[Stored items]
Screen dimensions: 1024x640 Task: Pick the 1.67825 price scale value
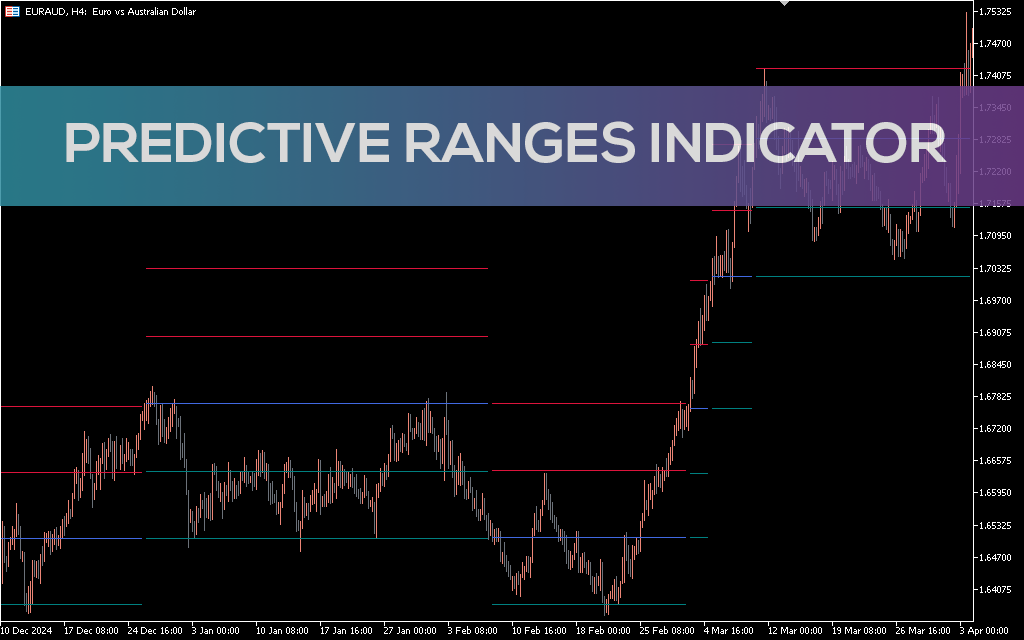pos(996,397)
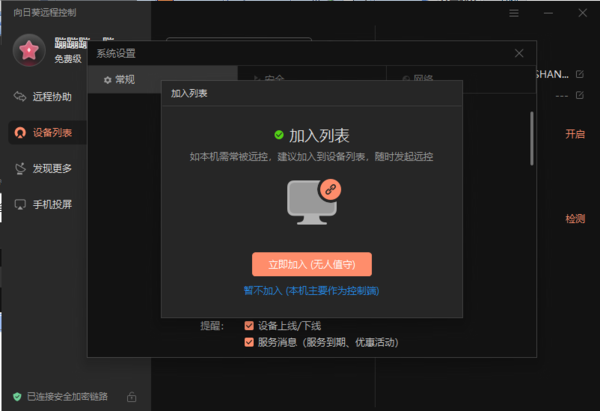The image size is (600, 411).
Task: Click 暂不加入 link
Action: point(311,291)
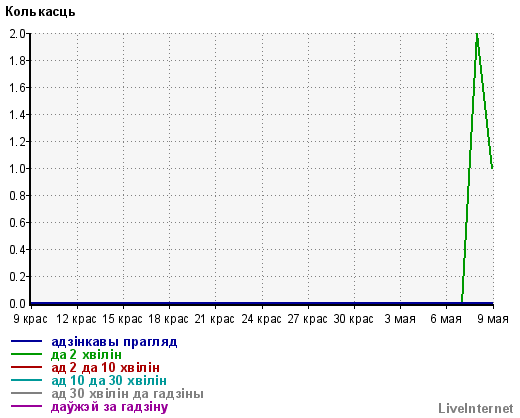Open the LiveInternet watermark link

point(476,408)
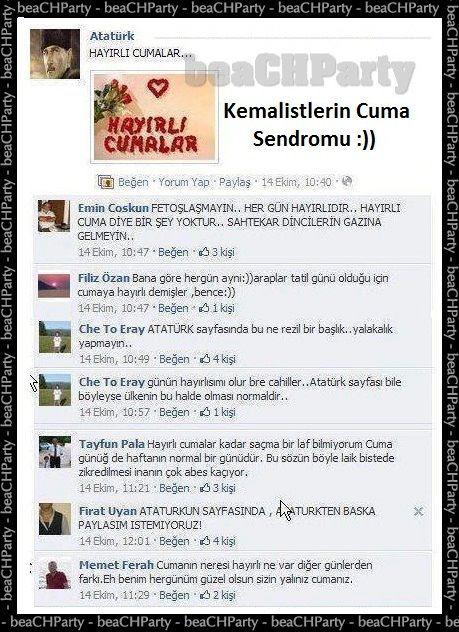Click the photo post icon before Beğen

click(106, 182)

**Activity**:
Print each entry shown above with exact wording and no pictures.

**Task solution**:
Screen dimensions: 1024x640 Task: Pick the 1.67825 price scale value
pos(996,397)
The image size is (600, 411).
Task: Click 暂不加入 link
Action: point(311,291)
Open the LiveInternet watermark link

point(476,408)
Click the photo post icon before Beğen

click(106, 182)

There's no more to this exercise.